VfL-Coach Stroot setzt noch am Spieltag selbst ein Taktiktraining an
Die Vorentscheidung fiel in der Autostadt dann in der Mitte der zweiten Hälfte: Als die abgemeldete Münchner Nationalstürmerin Lea Schüller am eigenen Fünfmeterraum ein Luftloch schlug, beschenkte sich die gerade eingewechselte Lineth Beerensteyn einen Tag nach ihrem 28. Geburtstag mit dem 2:0 (67.). Fünf Jahre hatte die Niederländerin ja selbst für die Bayern gespielt, nun wunderte sich Wolfsburgs Zugang, „dass wir alles unter Kontrolle hatten“. So hilflos hatte sich die FCB-Starbesetzung lange nicht mehr angestellt. „Wir sind nicht richtig ins letzte Drittel gekommen“, sagte Sydney Lohmann.

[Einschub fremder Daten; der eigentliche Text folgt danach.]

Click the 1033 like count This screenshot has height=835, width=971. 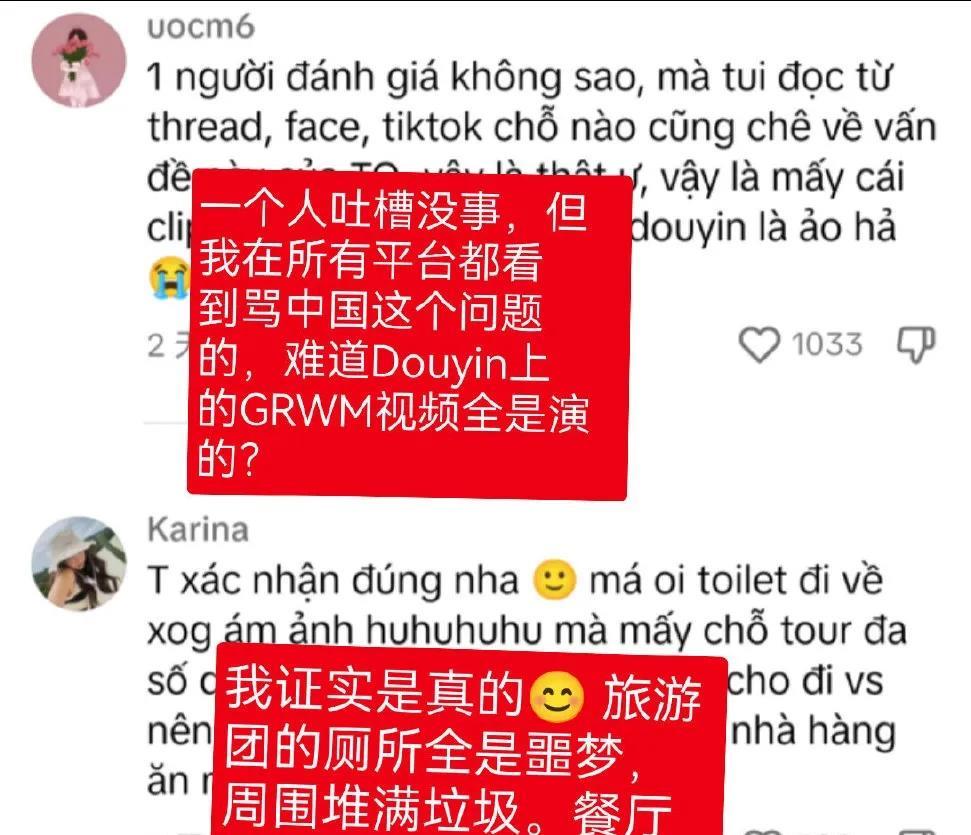point(827,344)
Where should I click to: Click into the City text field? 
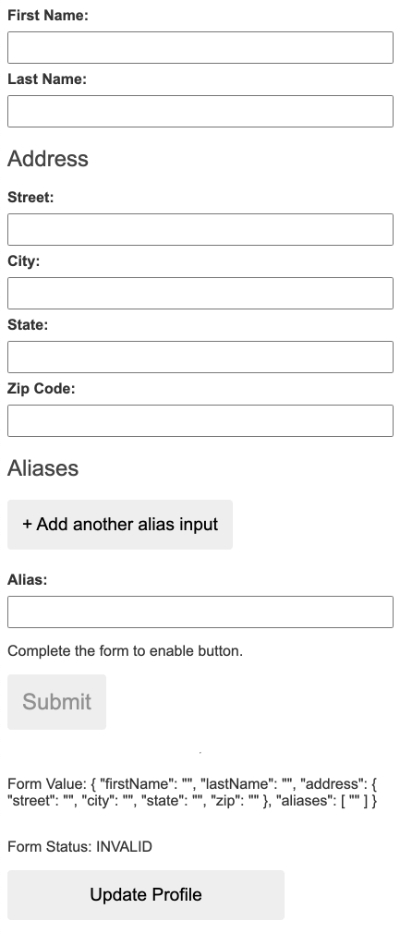click(x=200, y=294)
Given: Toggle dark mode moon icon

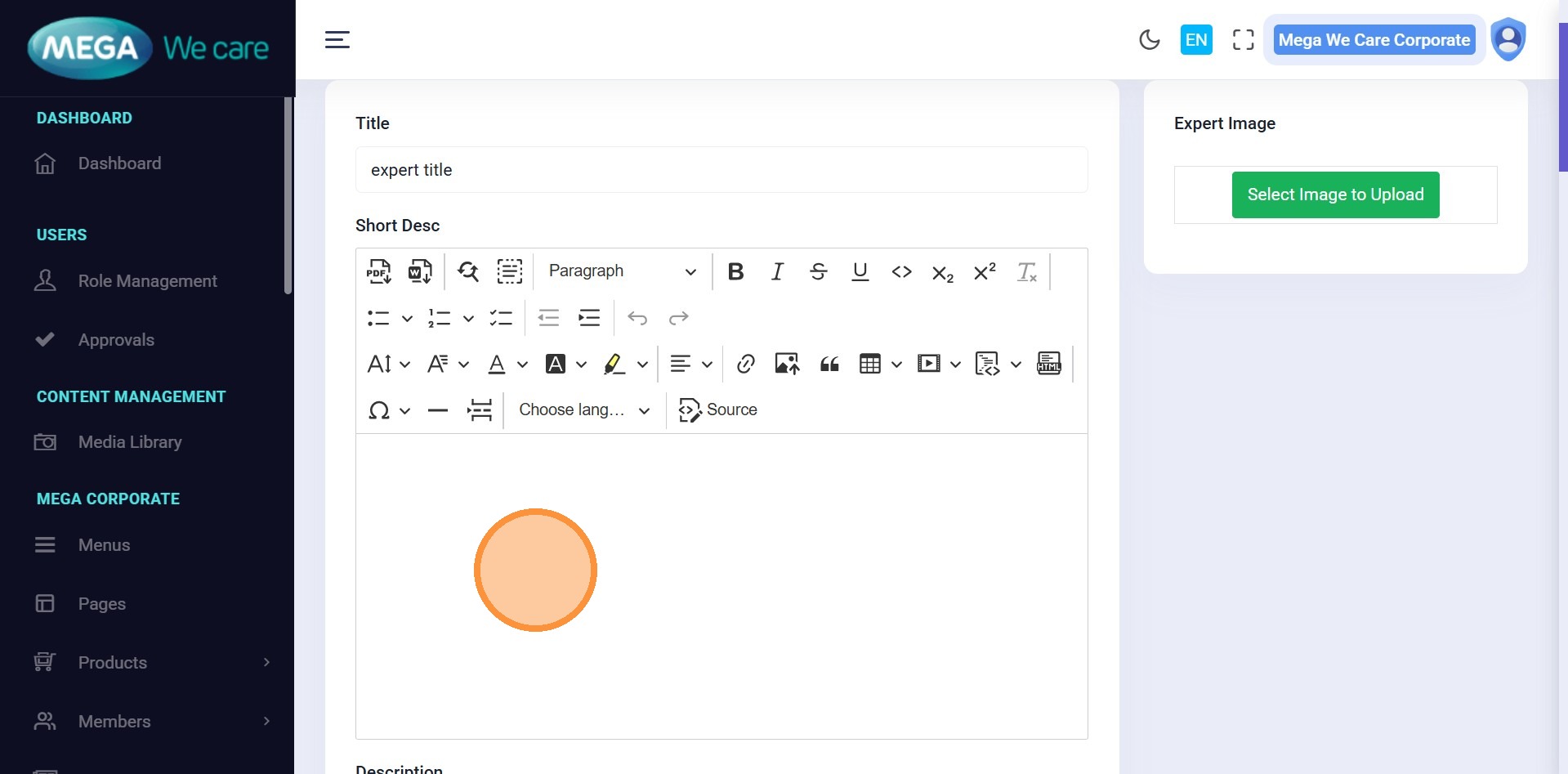Looking at the screenshot, I should [1149, 40].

Weil selbst die zum Champions-League-Auftakt gegen Arsenal (5:2) so treffsichere Stürmerin Pernille Harder im Abschluss glücklos blieb, kam das, was laut Coach Straus irgendwann kommen musste. „Es ist unglücklich, aber es war irgendwann unvermeidlich. Man gewinnt nicht 444 Spiele in Folge“, meinte der ernüchterte Norweger. Ihn hatte der Kollege mit einem einfachen Kniff überrumpelt. VfL-Coach Tommy Stroot erzählte hinterher ziemlich lässig, dass ihm auf dem Rückflug vom missglückten Königsklassen-Comeback in Rom (0:1) die Idee gekommen sei, es doch mal mit einer Fünferkette zu versuchen. Deshalb habe er seinen Spielerinnen nicht nur den freien Tag gestrichen, sondern am Spieltag noch ein Taktiktraining am Elsterweg angesetzt, um das Verschieben zu üben. „Toll zu sehen, wenn es sich so auszahlt.“
Nationaltrainer Wück verpasst Spitzenduell – dürfte sich aber auf eine Wolfsburger Mittelfeldspielerin freuen
Überragend agierte dabei im Zentrum der Wolfsburgerinnen die unter Horst Hrubesch bei den Olympischen Spielen zur Stammspielerin aufgestiegene Janina Minge („Wenn ich es mir aussuchen könnte, würde ich offensiver spielen“). Deren vielseitige Verwendung dürfte auch Hrubeschs Nachfolger Christian Wück erfreuen, der gegen England (25. Oktober) und Australien (28. Oktober) seine ersten Länderspiele bestreitet. Der dazugehörige Kader wird am Dienstag verkündet. Weil der Bundestrainer am Samstagabend den Bayerischen Fernsehpreis empfing, sahen allein seine Assistentinnen Maren Meinert und Saskia Bartusiak den Wolfsburger Coup.
Dass der VfL wie im gewonnenen Pokalfinale gegen Bayern (2:0) zuschlägt, wenn zuvor von der Wachablösung geraunt wird, hatte neben dem Matchplan auch mit der Mentalität zu tun. Insbesondere die Ü30-Fraktion, also Popp und Hegering, aber auch Svenja Huth und Kathrin Hendrich ließen sich „nicht aus der Ruhe bringen“, erklärte Stroot. Mit ihrer Erfahrung ließen sich Qualitäten immer noch punktgenau abrufen. Die Frage ist, ob sein Ensemble das auch gegen den Champions-League-Rekordsieger Olympique Lyon (Donnerstag, 21 Uhr) schafft, wenn es im eigenen Stadion neben der Arena vor kleinerer Kulisse auch andere Fangesänge gibt.